= Wendy Chapman =

Australian politician

Wendy Jennifer Chapman (born 3 June 1942) is a former Australian politician. She served on the Adelaide City Council as an alderwoman between 1981 and 1983 before becoming the first woman Lord Mayor of Adelaide in 1983. Chapman held her mayoral position until her defeat in the 1985 Adelaide mayoral election by Jim Jarvis. The following year, Chapman became a Member of the Order of Australia at the 1986 Queen's Birthday Honours. After her mayoral career, Chapman was a property developer with her husband during the mid 1980s and was involved in the Hindmarsh Island bridge controversy in the 1990s.

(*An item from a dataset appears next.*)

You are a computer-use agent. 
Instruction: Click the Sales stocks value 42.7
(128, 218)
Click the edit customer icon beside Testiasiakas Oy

==Early life and education==
Chapman was born on 3 June 1942. For her education, Chapman attended a Presbyterian school before going to The Queen Elizabeth Hospital in South Australia.

==Career==
Chapman began her political career as an alderwoman for the Adelaide City Council between 1981 and 1983. In October 1983, Chapman became the first woman ever to be elected as the Lord Mayor of Adelaide. After holding her position for two years, Chapman ran for mayoral re-election in 1985 but was defeated by Jim Jarvis. After her mayoral career, Chapman and her husband were development planners for a proposed marina at Hindmarsh Island in the mid 1980s. Years later, the Chapmans were part of the Hindmarsh Island bridge controversy when objections to a connecting bridge from Hindmarsh to Goolwa were brought up by the Ngarrindjeri people in the 1990s.

==Awards and honors==
Chapman was named a Member of the Order of Australia at the 1986 Queen's Birthday Honours.

==Personal life==
Chapman is married to Tom and has four children.